• _TEXT SECTION_
▬▬▬▬▬▬▬▬▬▬
How can you know when you’re avoiding both of these extremes? The concept of They Say/I Say can help you refine as well as support a working thesis. “I Say” can count as an original claim and still be grounded in the sources “They Say.” For example:
- Combine research findings from multiple sources to make a larger summary argument. You might find that none of the sources you’re working with specifically claim that early 20th century British literature was preoccupied with changing gender roles but that, together, their findings all point to that broader conclusion.
- Combine research findings from multiple sources to make a claim about their implications. You might review papers that explore various factors shaping voting behavior to argue that a particular voting-reform proposal will likely have positive impacts.
- Identify underlying areas of agreement. You may argue that the literature on cancer and the literature on violence both describe the unrecognized importance of prevention and early intervention in order to claim that insights about one set of problems may be useful for the other.
▬▬▬▬▬▬▬▬▬▬
• _INFORMATION_
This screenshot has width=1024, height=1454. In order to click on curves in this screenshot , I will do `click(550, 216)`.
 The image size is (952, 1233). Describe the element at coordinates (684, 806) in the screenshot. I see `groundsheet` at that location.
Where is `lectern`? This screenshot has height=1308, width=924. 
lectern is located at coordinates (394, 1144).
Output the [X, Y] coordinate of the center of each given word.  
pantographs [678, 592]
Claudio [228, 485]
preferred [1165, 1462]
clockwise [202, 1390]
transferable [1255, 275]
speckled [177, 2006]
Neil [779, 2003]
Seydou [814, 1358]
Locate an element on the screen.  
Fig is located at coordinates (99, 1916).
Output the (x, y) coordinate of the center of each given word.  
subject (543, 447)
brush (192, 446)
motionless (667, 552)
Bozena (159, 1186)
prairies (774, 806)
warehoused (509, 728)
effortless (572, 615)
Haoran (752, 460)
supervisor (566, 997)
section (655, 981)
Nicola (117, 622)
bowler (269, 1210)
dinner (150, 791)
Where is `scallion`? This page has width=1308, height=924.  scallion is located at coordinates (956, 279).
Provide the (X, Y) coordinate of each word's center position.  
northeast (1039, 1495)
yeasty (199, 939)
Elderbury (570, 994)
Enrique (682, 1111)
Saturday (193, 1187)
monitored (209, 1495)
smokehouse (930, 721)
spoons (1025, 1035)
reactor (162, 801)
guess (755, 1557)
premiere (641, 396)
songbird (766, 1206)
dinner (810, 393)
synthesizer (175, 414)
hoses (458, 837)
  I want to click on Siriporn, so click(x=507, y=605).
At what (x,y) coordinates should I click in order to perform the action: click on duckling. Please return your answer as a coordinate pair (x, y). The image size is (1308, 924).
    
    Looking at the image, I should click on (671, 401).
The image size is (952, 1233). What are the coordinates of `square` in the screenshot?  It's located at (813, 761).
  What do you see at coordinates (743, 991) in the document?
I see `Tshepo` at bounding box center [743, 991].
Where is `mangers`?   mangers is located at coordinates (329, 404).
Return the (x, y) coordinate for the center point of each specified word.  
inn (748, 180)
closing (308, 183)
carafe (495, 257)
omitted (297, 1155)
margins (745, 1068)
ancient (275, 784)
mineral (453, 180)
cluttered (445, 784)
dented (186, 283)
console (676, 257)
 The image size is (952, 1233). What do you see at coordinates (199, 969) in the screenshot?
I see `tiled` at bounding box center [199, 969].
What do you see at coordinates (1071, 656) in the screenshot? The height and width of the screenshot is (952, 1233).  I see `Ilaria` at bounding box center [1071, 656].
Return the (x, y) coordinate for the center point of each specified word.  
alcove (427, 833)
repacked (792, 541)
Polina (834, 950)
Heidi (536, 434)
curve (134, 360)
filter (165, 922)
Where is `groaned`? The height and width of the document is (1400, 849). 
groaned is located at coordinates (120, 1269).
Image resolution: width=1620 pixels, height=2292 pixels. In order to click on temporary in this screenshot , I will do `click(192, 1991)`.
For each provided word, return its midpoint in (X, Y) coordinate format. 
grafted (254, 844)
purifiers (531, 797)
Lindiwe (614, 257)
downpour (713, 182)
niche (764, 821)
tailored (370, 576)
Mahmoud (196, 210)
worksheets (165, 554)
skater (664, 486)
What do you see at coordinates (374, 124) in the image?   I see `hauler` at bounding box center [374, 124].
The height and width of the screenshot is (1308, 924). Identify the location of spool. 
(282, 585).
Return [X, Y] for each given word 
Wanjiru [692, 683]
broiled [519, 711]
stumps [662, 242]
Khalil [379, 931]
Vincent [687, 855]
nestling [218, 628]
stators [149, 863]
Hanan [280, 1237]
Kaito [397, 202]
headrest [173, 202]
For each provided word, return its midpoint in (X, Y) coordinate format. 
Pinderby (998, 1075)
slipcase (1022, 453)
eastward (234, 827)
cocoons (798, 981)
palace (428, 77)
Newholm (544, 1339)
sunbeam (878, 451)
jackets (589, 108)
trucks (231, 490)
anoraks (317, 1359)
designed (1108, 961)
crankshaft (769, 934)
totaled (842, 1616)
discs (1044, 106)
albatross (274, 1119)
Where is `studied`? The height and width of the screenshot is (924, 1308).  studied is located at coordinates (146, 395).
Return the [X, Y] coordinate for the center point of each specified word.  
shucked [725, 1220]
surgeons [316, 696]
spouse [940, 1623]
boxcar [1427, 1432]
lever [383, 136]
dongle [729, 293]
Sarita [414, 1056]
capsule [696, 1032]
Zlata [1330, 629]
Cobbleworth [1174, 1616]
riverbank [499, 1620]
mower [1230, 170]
▬▬▬▬▬▬▬▬▬▬
• _REQUIREMENT 1_
Copy the part of the text on thesis building that opens with the words containing "- Identify underlying" and closes with "for the other.".
• _REQUIREMENT 2_
Summarize the text on thesis building in two sentences.
• _REQUIREMENT 3_
Resume the text on thesis building after its final sentence.

• _ANSWER AREA 1_
- Identify underlying areas of agreement. You may argue that the literature on cancer and the literature on violence both describe the unrecognized importance of prevention and early intervention in order to claim that insights about one set of problems may be useful for the other.

• _ANSWER AREA 2_
The They Say/I Say concept can help refine and support a working thesis, so that an original "I Say" claim stays grounded in what the sources "They Say." One way is to combine findings from several sources into a larger summary argument or a claim about their implications, and another is to identify underlying areas of agreement.

• _ANSWER AREA 3_
- Identify underlying areas of disagreement. You may find that the controversies surrounding educational reform—and its debates about accountability, curricula, school funding—ultimately stem from different assumptions about the role of schools in society.
- Identify unanswered questions. Perhaps you review studies of the genetic and behavioral contributors to diabetes in order to highlight unknown factors and argue for more in-depth research on the role of the environment.
These examples illustrate how original thinking in academic writing involves making connections with and between a strategically chosen set of sources.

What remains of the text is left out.